§ Work to be completed:
Please rewrite the records below, replacing every "Where is" with "Where can I find" and leaving everything else unchanged.

+++ Data for the task

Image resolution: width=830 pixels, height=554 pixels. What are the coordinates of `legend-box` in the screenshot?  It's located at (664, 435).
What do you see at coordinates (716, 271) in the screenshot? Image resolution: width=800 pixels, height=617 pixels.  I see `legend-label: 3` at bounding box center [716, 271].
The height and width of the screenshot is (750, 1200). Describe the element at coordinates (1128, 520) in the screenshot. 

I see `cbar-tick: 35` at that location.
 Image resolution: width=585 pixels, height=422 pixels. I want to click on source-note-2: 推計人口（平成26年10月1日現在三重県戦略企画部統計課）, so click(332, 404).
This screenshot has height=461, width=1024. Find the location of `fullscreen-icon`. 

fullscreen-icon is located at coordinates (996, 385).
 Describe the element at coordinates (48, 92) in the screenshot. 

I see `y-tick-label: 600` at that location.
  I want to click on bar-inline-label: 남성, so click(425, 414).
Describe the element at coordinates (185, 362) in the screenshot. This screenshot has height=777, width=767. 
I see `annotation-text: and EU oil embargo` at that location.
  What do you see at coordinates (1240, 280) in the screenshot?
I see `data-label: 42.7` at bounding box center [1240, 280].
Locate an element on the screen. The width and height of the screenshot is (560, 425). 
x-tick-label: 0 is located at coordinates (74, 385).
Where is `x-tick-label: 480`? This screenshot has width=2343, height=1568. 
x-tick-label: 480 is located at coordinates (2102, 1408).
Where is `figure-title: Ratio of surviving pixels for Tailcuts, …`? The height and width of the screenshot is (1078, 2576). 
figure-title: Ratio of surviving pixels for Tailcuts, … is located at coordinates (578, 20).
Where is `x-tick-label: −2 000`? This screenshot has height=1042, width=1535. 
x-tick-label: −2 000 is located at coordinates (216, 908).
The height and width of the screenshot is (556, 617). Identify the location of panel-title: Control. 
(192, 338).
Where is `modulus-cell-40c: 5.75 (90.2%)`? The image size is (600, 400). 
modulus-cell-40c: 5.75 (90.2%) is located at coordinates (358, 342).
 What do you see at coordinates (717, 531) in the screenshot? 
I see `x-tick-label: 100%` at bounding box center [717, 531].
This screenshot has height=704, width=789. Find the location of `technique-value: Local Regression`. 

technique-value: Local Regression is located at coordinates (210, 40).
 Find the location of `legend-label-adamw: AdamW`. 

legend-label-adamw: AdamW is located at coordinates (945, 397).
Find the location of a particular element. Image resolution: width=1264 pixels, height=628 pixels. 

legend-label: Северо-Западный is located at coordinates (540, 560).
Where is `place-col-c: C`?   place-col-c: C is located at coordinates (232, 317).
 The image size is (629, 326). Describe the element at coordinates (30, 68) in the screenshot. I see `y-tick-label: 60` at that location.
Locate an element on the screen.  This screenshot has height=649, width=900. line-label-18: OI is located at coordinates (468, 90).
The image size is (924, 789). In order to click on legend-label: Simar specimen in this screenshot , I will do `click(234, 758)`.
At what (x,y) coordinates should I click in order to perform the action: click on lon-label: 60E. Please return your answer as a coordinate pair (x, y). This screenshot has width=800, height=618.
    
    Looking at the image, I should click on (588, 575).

++++++

§ Task output:
Image resolution: width=830 pixels, height=554 pixels. What are the coordinates of `legend-box` in the screenshot?  It's located at (664, 435).
What do you see at coordinates (716, 271) in the screenshot? Image resolution: width=800 pixels, height=617 pixels.  I see `legend-label: 3` at bounding box center [716, 271].
The height and width of the screenshot is (750, 1200). Describe the element at coordinates (1128, 520) in the screenshot. 

I see `cbar-tick: 35` at that location.
 Image resolution: width=585 pixels, height=422 pixels. I want to click on source-note-2: 推計人口（平成26年10月1日現在三重県戦略企画部統計課）, so click(332, 404).
This screenshot has height=461, width=1024. Find the location of `fullscreen-icon`. 

fullscreen-icon is located at coordinates (996, 385).
 Describe the element at coordinates (48, 92) in the screenshot. 

I see `y-tick-label: 600` at that location.
  I want to click on bar-inline-label: 남성, so click(425, 414).
Describe the element at coordinates (185, 362) in the screenshot. This screenshot has height=777, width=767. 
I see `annotation-text: and EU oil embargo` at that location.
  What do you see at coordinates (1240, 280) in the screenshot?
I see `data-label: 42.7` at bounding box center [1240, 280].
Locate an element on the screen. The width and height of the screenshot is (560, 425). 
x-tick-label: 0 is located at coordinates (74, 385).
Where can I find `x-tick-label: 480`? This screenshot has width=2343, height=1568. 
x-tick-label: 480 is located at coordinates (2102, 1408).
Where can I find `figure-title: Ratio of surviving pixels for Tailcuts, …`? The height and width of the screenshot is (1078, 2576). 
figure-title: Ratio of surviving pixels for Tailcuts, … is located at coordinates (578, 20).
Where can I find `x-tick-label: −2 000`? This screenshot has height=1042, width=1535. 
x-tick-label: −2 000 is located at coordinates (216, 908).
The height and width of the screenshot is (556, 617). Identify the location of panel-title: Control. 
(192, 338).
Where can I find `modulus-cell-40c: 5.75 (90.2%)`? The image size is (600, 400). 
modulus-cell-40c: 5.75 (90.2%) is located at coordinates (358, 342).
 What do you see at coordinates (717, 531) in the screenshot? 
I see `x-tick-label: 100%` at bounding box center [717, 531].
This screenshot has height=704, width=789. Find the location of `technique-value: Local Regression`. 

technique-value: Local Regression is located at coordinates (210, 40).
 Find the location of `legend-label-adamw: AdamW`. 

legend-label-adamw: AdamW is located at coordinates (945, 397).
Find the location of a particular element. Image resolution: width=1264 pixels, height=628 pixels. 

legend-label: Северо-Западный is located at coordinates (540, 560).
Where can I find `place-col-c: C`?   place-col-c: C is located at coordinates (232, 317).
 The image size is (629, 326). Describe the element at coordinates (30, 68) in the screenshot. I see `y-tick-label: 60` at that location.
Locate an element on the screen.  This screenshot has height=649, width=900. line-label-18: OI is located at coordinates (468, 90).
The image size is (924, 789). In order to click on legend-label: Simar specimen in this screenshot , I will do `click(234, 758)`.
At what (x,y) coordinates should I click in order to perform the action: click on lon-label: 60E. Please return your answer as a coordinate pair (x, y). This screenshot has width=800, height=618.
    
    Looking at the image, I should click on (588, 575).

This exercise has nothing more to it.